### [KUTIPAN TEKS]
-.-.-

SURABAYA | Pantaukota.com - Surabaya baru saja dikejutkan oleh insiden meninggalnya seorang pasien yang dirawat di Instalasi Gawat Darurat (IGD) RSUD Dr. Soewandhie.
Pasien tersebut, yang dirawat sejak 30 Oktober 2024, meninggal dunia pada 31 Oktober 2024, memicu keprihatinan publik dan menimbulkan berbagai spekulasi mengenai prosedur dan penanganan medis di rumah sakit tersebut.
Baca Juga: Dugaan Malpraktik, Ratusan Massa BNPM Kepung RSUD dr. M. Soewandhie
Kasus ini cepat viral dan mengundang perhatian berbagai pihak, termasuk Medical Law, lembaga advokasi hukum kesehatan yang dipimpin oleh Hari Cipto Wiyono, SH. Dalam pernyataan resminya, Hari menyerukan agar kejadian ini menjadi perhatian serius Pemerintah Kota Surabaya.
Medical Law, yang telah berkiprah dalam advokasi kesehatan sejak tahun 2008, meminta Dewan Perwakilan Rakyat Daerah (DPRD) Kota Surabaya untuk mengevaluasi kinerja RSUD Dr. Soewandhie, khususnya pada aspek sistem dan prosedur operasionalnya.
Menurut Hari, sistem pelayanan di RSUD Dr. Soewandhie perlu ditinjau ulang secara menyeluruh. Berdasarkan laporan digital yang dimiliki lembaga ini, Medical Law menyoroti adanya insiden serupa di rumah sakit tersebut.
“Kami mendesak adanya pembaruan pada prosedur operasional standar (SOP) agar pelayanan yang diberikan sesuai dengan ekspektasi masyarakat akan keamanan dan kualitas layanan kesehatan,” tegas Hari dalam pernyataannya.

-.-.-

### [DATA YANG DIBERIKAN]
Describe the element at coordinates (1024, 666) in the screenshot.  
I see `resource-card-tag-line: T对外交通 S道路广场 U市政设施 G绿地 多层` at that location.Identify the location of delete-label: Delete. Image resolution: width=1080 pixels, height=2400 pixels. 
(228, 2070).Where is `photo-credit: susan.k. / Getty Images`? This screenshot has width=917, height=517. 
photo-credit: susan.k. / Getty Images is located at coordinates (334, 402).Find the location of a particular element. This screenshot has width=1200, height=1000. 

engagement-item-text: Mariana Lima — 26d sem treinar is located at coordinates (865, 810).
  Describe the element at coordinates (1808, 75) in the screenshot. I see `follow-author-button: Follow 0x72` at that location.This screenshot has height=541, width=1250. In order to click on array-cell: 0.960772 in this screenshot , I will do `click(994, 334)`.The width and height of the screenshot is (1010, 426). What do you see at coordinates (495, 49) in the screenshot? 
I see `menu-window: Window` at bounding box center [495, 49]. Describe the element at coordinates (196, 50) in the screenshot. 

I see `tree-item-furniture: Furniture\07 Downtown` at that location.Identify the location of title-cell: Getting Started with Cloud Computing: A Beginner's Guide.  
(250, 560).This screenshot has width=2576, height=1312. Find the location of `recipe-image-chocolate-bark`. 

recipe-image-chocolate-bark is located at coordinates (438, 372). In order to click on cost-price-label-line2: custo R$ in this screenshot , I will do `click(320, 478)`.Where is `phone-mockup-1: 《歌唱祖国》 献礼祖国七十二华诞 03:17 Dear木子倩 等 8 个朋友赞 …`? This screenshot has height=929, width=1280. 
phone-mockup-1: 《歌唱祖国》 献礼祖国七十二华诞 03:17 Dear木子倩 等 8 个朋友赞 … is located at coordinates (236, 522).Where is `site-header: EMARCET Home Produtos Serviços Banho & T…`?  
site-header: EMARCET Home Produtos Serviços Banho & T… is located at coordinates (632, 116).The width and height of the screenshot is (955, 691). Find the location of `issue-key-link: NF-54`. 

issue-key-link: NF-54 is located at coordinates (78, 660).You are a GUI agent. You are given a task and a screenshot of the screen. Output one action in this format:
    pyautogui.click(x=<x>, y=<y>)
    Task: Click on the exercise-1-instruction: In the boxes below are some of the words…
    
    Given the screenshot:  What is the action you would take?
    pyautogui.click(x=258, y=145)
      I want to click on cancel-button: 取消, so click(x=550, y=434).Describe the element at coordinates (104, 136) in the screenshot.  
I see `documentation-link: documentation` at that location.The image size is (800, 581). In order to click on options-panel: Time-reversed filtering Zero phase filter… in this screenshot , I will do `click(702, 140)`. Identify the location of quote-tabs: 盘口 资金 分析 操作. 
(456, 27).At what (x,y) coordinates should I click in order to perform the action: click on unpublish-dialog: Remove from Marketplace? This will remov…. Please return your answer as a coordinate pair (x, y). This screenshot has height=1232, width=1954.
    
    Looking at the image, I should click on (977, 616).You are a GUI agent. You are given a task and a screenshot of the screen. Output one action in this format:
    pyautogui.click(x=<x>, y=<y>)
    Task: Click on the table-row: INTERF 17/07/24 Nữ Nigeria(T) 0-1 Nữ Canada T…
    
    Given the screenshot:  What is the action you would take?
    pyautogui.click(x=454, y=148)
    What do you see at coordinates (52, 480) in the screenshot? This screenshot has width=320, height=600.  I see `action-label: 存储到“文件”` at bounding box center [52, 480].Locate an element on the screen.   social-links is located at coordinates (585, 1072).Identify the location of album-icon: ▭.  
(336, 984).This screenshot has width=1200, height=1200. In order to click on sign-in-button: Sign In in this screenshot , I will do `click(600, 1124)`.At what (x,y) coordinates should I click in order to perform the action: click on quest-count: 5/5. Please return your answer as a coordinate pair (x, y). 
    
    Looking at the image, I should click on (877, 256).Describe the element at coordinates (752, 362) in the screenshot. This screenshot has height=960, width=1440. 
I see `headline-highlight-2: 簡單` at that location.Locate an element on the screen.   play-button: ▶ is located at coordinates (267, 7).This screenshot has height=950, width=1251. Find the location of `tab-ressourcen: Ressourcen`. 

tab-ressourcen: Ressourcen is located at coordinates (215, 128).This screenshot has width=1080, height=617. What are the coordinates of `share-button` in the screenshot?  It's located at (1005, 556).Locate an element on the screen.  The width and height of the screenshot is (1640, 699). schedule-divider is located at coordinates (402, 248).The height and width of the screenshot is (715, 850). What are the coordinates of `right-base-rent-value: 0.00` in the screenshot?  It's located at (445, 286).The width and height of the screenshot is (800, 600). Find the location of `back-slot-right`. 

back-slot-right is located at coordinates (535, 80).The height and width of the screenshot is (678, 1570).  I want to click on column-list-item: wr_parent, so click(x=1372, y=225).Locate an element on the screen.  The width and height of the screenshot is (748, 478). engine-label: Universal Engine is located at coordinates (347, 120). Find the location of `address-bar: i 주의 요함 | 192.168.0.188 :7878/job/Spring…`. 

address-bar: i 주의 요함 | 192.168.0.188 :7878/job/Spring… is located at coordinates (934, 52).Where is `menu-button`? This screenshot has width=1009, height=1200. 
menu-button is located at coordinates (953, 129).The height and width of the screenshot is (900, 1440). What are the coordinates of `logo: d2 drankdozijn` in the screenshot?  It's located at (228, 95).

-.-.-

### [YANG PERLU DIKERJAKAN]
A – Tulis ulang sebagian berita tentang RSUD Dr. Soewandhie tanpa mengubah apa pun: mulai dari kata-kata yang memuat "Medical Law, yang", lalu berhenti setelah "dan prosedur operasionalnya.".
B – Apakah tiap pernyataan berikut sesuai dengan berita tentang RSUD Dr. Soewandhie? Jawab ya atau tidak, lalu kutip kata-kata dalam berita itu yang menjadi dasarnya.
(i) Pasien meninggal dunia pada 30 Oktober 2024.
(ii) Medical Law sudah berkiprah dalam advokasi kesehatan sejak tahun 2008.
(iii) Medical Law meminta DPRD Kota Surabaya mengevaluasi kinerja RSUD Dr. Soewandhie.
C – Jawab pertanyaan berikut berdasarkan berita tentang RSUD Dr. Soewandhie.
(i) Di bagian mana rumah sakit itu pasien dirawat?
(ii) Siapa yang memimpin Medical Law?
(iii) Apa yang didesak Medical Law untuk diperbarui?

### [HASIL LATIHAN]
A –
Medical Law, yang telah berkiprah dalam advokasi kesehatan sejak tahun 2008, meminta Dewan Perwakilan Rakyat Daerah (DPRD) Kota Surabaya untuk mengevaluasi kinerja RSUD Dr. Soewandhie, khususnya pada aspek sistem dan prosedur operasionalnya.

B –
(i) Tidak: "dirawat sejak 30 Oktober 2024, meninggal dunia pada 31 Oktober 2024"
(ii) Ya: "telah berkiprah dalam advokasi kesehatan sejak tahun 2008"
(iii) Ya: "meminta Dewan Perwakilan Rakyat Daerah (DPRD) Kota Surabaya untuk mengevaluasi kinerja RSUD Dr. Soewandhie"

C –
(i) Di Instalasi Gawat Darurat (IGD) RSUD Dr. Soewandhie.
(ii) Hari Cipto Wiyono, SH.
(iii) Prosedur operasional standar (SOP).